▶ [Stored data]
##############################

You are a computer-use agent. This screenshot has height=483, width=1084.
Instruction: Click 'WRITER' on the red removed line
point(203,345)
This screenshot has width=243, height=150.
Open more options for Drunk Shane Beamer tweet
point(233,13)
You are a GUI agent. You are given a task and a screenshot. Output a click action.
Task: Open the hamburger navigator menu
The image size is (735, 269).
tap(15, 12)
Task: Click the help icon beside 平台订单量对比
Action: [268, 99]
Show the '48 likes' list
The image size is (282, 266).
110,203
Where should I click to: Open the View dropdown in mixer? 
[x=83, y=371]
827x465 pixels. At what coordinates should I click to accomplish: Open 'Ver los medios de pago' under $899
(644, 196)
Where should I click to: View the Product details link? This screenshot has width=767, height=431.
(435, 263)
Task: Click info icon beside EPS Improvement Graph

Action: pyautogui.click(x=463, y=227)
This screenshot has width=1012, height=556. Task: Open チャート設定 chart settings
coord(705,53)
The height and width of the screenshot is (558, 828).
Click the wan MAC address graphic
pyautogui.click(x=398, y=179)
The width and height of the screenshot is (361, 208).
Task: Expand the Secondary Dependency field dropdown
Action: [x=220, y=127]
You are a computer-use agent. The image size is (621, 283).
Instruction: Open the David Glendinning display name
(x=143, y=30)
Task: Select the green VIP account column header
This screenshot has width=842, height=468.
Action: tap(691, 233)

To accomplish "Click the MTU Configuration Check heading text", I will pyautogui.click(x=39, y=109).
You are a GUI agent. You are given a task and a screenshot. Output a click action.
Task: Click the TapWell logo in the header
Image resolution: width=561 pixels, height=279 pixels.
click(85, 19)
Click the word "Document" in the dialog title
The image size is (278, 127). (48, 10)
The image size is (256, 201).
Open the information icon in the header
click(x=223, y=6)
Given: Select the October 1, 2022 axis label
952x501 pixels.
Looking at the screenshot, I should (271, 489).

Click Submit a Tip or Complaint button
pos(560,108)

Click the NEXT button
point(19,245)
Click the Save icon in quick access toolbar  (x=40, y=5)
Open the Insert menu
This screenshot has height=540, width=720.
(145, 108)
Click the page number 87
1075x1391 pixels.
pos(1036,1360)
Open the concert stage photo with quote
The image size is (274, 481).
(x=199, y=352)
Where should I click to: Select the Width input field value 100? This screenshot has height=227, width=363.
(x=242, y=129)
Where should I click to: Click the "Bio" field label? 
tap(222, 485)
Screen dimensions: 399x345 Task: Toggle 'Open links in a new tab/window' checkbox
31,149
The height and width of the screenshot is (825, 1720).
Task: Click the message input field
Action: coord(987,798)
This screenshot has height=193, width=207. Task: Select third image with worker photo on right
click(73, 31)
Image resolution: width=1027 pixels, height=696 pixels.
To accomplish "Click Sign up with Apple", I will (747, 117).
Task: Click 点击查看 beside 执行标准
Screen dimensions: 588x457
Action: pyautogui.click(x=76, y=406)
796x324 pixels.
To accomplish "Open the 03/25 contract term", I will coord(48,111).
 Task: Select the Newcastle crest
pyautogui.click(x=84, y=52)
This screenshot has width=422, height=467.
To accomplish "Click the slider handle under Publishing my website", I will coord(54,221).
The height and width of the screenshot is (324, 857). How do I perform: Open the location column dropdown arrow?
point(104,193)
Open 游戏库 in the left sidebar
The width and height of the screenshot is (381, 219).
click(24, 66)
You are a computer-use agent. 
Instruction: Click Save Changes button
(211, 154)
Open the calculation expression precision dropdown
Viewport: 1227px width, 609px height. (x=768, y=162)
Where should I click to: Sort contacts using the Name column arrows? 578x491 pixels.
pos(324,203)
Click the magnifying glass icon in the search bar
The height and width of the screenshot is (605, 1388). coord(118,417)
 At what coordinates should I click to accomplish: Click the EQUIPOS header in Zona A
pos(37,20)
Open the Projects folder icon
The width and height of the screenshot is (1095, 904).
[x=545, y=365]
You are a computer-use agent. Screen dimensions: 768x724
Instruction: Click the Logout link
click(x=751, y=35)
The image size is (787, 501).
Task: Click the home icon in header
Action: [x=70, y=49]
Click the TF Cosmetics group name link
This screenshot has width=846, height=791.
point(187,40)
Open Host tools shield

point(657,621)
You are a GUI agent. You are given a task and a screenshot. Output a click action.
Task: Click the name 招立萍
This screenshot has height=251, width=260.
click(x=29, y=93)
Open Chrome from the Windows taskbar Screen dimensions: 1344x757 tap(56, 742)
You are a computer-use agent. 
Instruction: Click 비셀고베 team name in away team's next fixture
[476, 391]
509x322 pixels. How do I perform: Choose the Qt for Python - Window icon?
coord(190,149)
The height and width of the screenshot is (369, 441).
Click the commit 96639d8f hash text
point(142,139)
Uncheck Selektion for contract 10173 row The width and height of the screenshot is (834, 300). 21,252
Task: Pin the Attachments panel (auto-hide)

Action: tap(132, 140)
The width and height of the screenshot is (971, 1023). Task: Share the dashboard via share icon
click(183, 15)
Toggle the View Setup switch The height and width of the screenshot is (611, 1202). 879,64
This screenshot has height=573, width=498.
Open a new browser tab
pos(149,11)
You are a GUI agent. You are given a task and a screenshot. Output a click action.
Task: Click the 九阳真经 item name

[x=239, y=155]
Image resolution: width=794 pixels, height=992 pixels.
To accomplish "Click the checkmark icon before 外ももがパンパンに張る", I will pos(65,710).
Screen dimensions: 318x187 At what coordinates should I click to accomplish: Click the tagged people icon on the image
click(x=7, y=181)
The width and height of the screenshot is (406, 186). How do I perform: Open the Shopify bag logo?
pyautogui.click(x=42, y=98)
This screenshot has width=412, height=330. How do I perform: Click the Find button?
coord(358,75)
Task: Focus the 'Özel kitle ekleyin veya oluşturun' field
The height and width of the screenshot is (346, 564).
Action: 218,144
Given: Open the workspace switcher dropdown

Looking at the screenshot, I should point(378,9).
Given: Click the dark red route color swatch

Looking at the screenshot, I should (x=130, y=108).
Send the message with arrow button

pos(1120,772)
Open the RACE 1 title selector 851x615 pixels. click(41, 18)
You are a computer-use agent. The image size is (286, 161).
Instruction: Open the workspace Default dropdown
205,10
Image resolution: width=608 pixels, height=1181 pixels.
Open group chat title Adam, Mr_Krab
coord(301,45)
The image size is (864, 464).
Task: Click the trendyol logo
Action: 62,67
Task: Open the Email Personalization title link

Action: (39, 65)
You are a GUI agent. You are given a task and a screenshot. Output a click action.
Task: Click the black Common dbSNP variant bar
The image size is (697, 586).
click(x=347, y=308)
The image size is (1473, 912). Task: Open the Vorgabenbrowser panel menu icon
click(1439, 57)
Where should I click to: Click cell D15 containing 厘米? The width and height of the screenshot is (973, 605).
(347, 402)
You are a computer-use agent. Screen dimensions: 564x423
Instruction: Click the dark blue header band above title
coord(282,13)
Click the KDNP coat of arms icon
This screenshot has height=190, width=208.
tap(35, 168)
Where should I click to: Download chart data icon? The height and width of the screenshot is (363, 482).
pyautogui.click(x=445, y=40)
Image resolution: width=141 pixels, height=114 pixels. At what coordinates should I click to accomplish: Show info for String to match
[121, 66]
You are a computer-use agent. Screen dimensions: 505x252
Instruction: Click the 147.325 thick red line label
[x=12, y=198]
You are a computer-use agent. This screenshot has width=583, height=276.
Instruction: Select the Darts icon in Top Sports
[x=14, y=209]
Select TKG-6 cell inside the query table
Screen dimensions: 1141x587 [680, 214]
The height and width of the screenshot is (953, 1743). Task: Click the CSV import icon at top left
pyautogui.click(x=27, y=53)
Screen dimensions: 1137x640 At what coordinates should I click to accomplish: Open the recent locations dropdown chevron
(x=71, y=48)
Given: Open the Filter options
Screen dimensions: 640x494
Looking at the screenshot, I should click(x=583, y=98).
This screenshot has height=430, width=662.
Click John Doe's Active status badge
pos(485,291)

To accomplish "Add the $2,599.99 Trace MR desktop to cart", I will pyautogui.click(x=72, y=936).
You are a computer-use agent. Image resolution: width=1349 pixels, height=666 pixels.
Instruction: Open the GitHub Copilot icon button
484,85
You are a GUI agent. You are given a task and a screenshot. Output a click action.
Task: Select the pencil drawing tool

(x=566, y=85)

##############################

▶ [TASK DETAILS] The required output is the stretch of entries above from the line containing "You are a computer-use agent. The image size is (286, 161)." through the line containing "has width=583, height=276.", reproduced exactly.

▶ [ANSWER TO THE PROBLEM]
You are a computer-use agent. The image size is (286, 161).
Instruction: Open the workspace Default dropdown
205,10
Image resolution: width=608 pixels, height=1181 pixels.
Open group chat title Adam, Mr_Krab
coord(301,45)
The image size is (864, 464).
Task: Click the trendyol logo
Action: 62,67
Task: Open the Email Personalization title link

Action: (39, 65)
You are a GUI agent. You are given a task and a screenshot. Output a click action.
Task: Click the black Common dbSNP variant bar
The image size is (697, 586).
click(x=347, y=308)
The image size is (1473, 912). Task: Open the Vorgabenbrowser panel menu icon
click(1439, 57)
Where should I click to: Click cell D15 containing 厘米? The width and height of the screenshot is (973, 605).
(347, 402)
You are a computer-use agent. Screen dimensions: 564x423
Instruction: Click the dark blue header band above title
coord(282,13)
Click the KDNP coat of arms icon
This screenshot has height=190, width=208.
tap(35, 168)
Where should I click to: Download chart data icon? The height and width of the screenshot is (363, 482).
pyautogui.click(x=445, y=40)
Image resolution: width=141 pixels, height=114 pixels. At what coordinates should I click to accomplish: Show info for String to match
[121, 66]
You are a computer-use agent. Screen dimensions: 505x252
Instruction: Click the 147.325 thick red line label
[x=12, y=198]
You are a computer-use agent. This screenshot has width=583, height=276.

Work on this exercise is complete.